CHAMBERSBURG, Pa. — “Brown and furry, caterpillar in a hurry….” Why does the woolly bear cross the road? To get to the other side! Woolly bear caterpillars are a familiar and friendly sight in autumn, as they cross sidewalks and roads on sunny days, searching for that perfect spot under bark or in a log or rock cavity to hibernate for winter.
There are several species of woolly bear caterpillars, so named for their fuzzy appearance and winter hibernating habits. They range in color from all black to all white, some with bands, but all with bristly hairs which serve as protection against predators such as birds. Although some caterpillars have stinging hairs which can be quite painful to the touch, woolly bears are safe to touch.
When handled, woolly bears curl up into a tight fuzzy ball and “play dead.” The woolly bear of the dogbane tiger moth is light brown; the hickory tiger moth caterpillar has white and black hairs; the giant leopard moth’s woolly bear is all black with small red bands; while the spotted tiger moth larva is an all-white woolly bear.
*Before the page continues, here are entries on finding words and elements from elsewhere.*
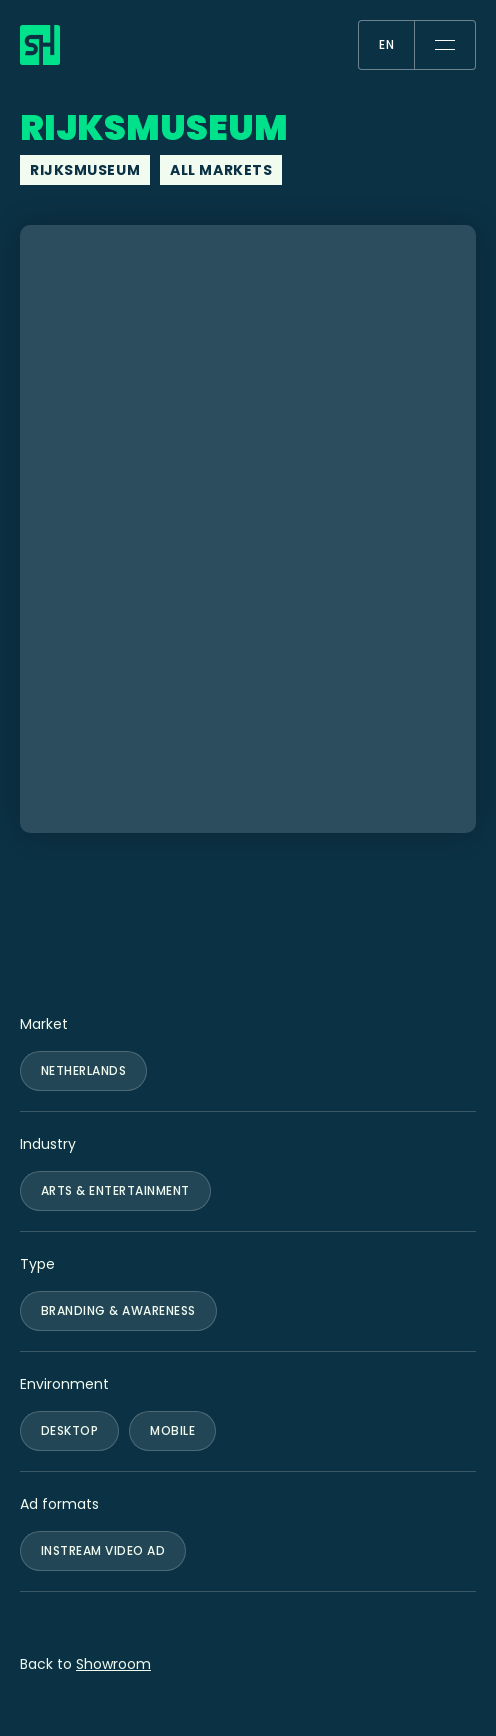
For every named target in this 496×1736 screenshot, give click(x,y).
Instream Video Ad (103, 1550)
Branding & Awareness (118, 1310)
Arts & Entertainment (115, 1190)
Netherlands (83, 1070)
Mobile (172, 1430)
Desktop (69, 1430)
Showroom (113, 1664)
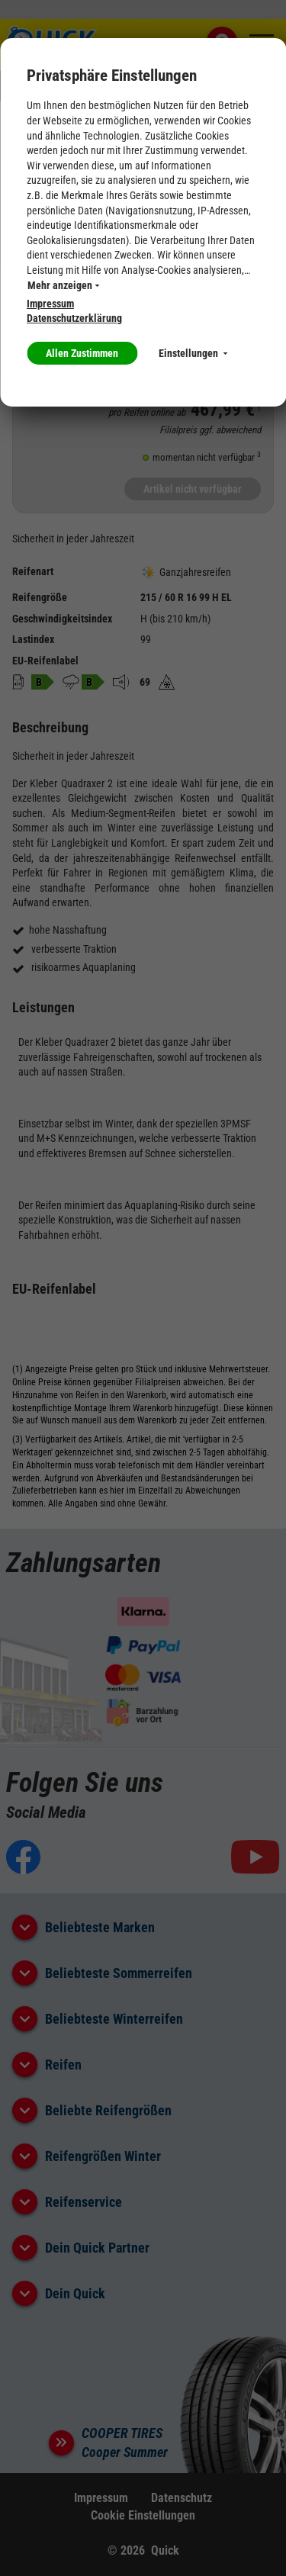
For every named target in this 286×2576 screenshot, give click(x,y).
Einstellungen (193, 353)
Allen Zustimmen (82, 353)
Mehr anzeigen (63, 285)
But the best-known is the black and brown banded woolly bear, the larva of the Isabella tiger moth. There are two generations per year. This harmless caterpillar feeds in summer on plants such as dandelions, asters, clovers, maples, and weeds. The second-generation woolly bear hibernates over winter; in the spring, it feeds some before making a cocoon, from which the adult moth emerges in early summer. The Isabella tiger moth is a common, medium-sized moth with a stout body and yellowish-orange to cream-colored wings spotted with black.
The banded woolly bear has 13 segments; the bands at either end are black and the middle ones are reddish-brown. Folklore has long held that the wider the middle reddish-brown band, the milder and shorter the coming winter will be. If the middle reddish-brown band is narrow, and the caterpillar is more black than brown, the winter will be severe, according to tradition.
In fact, the band length has more to do with the caterpillar’s age than with weather prediction. As the caterpillar grows, it goes through several different stages or instars, molting between each one. Each time it molts, the reddish-brown band becomes larger and the black bands at either end become smaller. The older it is, the browner it will be. Barbara Bloetscher, an entomologist with Ohio State University Extension, notes, “Woolly bears hole themselves up somewhere for winter. What do they care what color they are?”
Still, it’s fun to examine the woolly bear gliding purposefully across your path. Can you predict the weather from its bands? No, but you can enjoy the tickly sensation of its fuzzy hairs. Then, let it go near some leaves so it can find shelter from the coming winter storm.